You’ve been at home looking after your child, and now you’ve decided it’s time to get back to work. This can be challenging for many mothers, and also challenging for the child. The internal debate and guilt so many mothers feel can be alleviated by preparing your child for this transition.
This transition does not need to be difficult. When we know the day we need to return to the workforce, we can start letting our child know what is coming up and the adjustments that will be made.
We may need to find an appropriate daycare, preschool or after-school sitter and introduce our child to the place and people that will be caring for him or her. Spending some time at the center or with the carer allows the child to feel this person and place is safe and comfortable. It is often the unknown, feeling unsafe or insecure, that is the main issue with a child struggling to settle into a new environment.

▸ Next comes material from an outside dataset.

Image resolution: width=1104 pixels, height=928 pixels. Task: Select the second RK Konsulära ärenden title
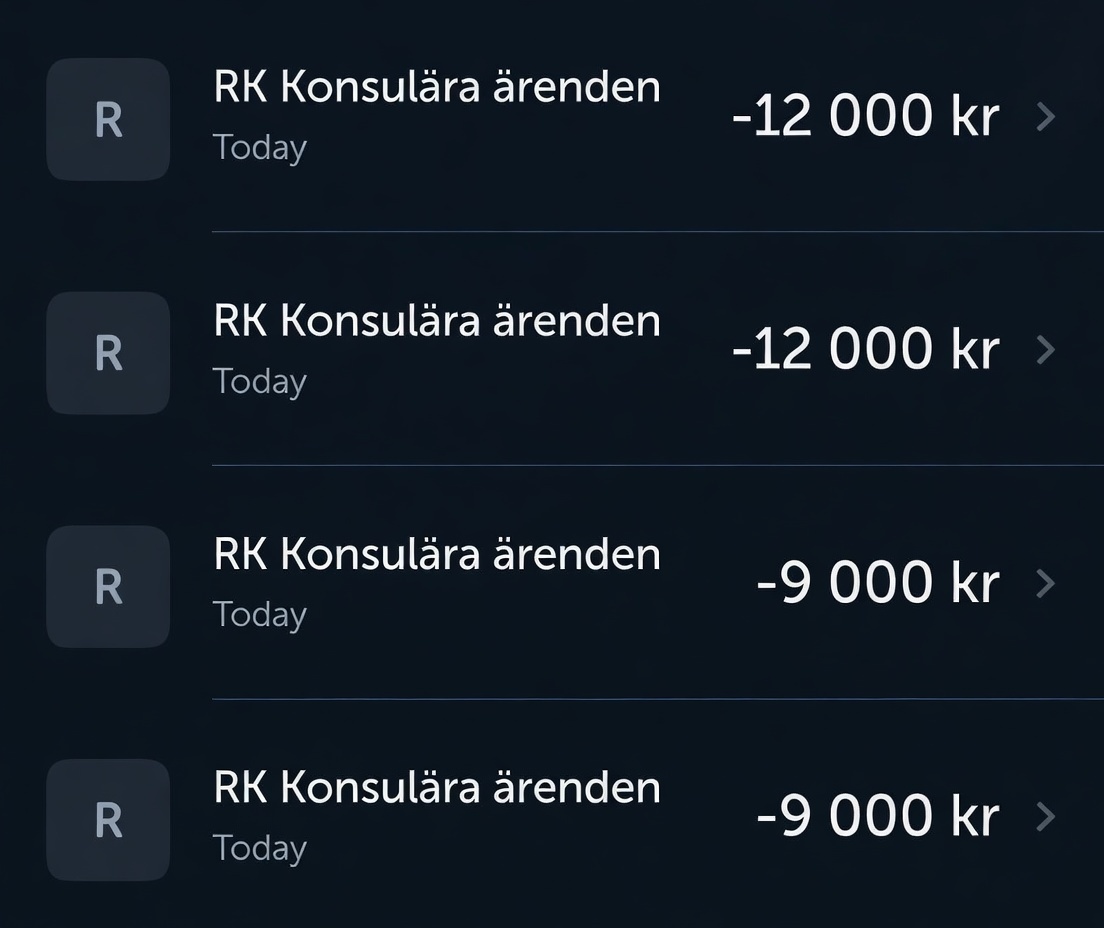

Mom needs to smile and leave quickly when dropping off young children. If the child witnesses tears from mom, this can create a fear that something is wrong. If you have a young child in care, moms can call the carer or daycare during the day to check on their child. You can even ask to speak to your child via their phone if this assists to settle the child, knowing Mom is not far away. Tell your child you will be there soon to collect them and always spend some time to appreciate their work and activities they have undertaken when picking them up. Speaking to teachers and carers for any information they need to share with you is also wise.
Returning to work is a big transition. You and your child are entering into a new and different phase of life. There will be a period of adjustment for both of you. Setting a clear regimented routine each morning helps everyone to prepare for the day, without the pressure of rushing. When we can commence our day more relaxed and happy, our day is always more productive and stress-free. A few practice days to get up, ready and out the door is a terrific way to gauge the time you need to allow.

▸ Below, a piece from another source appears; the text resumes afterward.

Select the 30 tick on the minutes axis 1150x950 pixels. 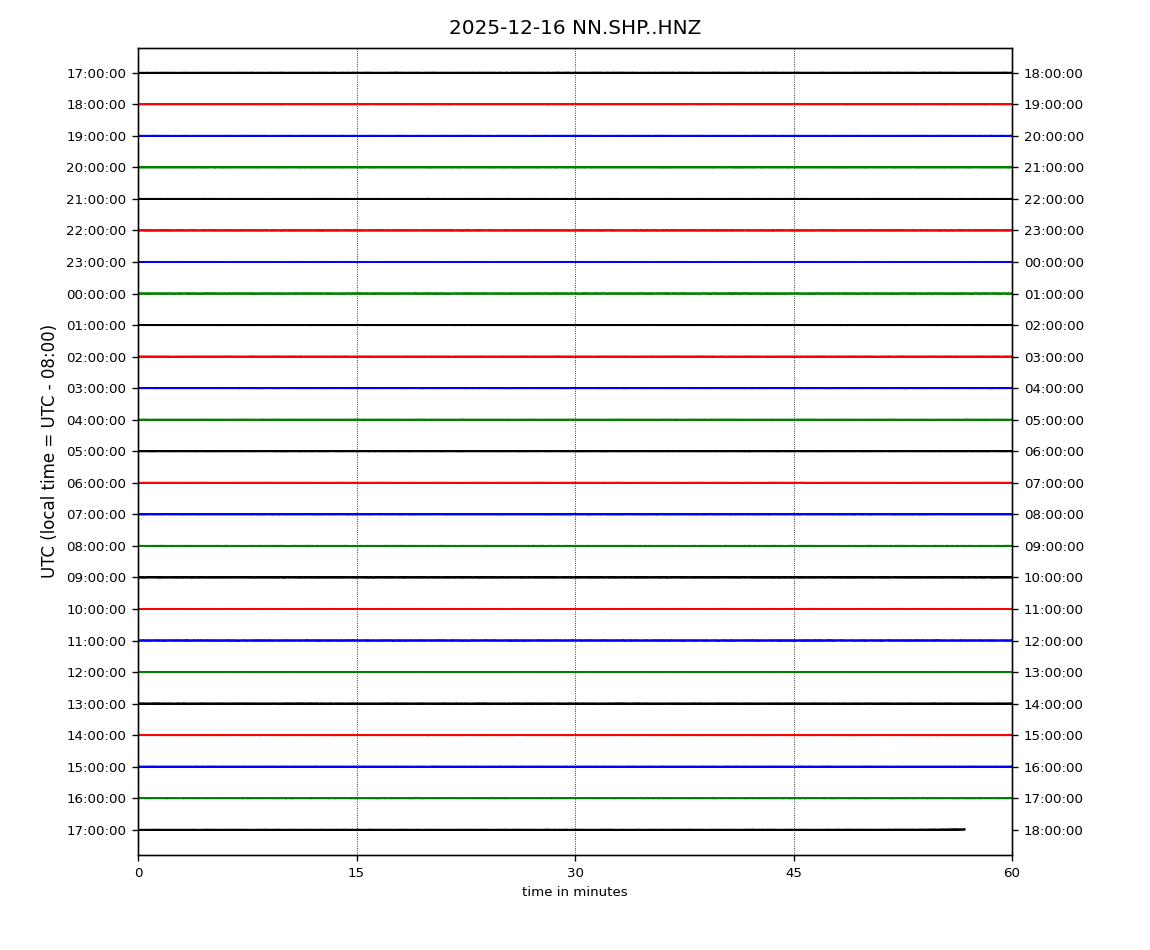575,873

If your children are a little older and at school, then they may need to attend after-school care or a local carer’s home. It is wise to share your rules with the carer. Rules such as homework that needs to be complete preferably prior to you collecting the child. Rules that television or screen time is to be limited and more outside play is expected.
Spend active time engaging with your child after you pick up him or her. Talk about their day, listen to their stories, see their work or crafts. All they want is some time with you. Phones and social media can wait, even if there are work emails to answer. Interact with your child.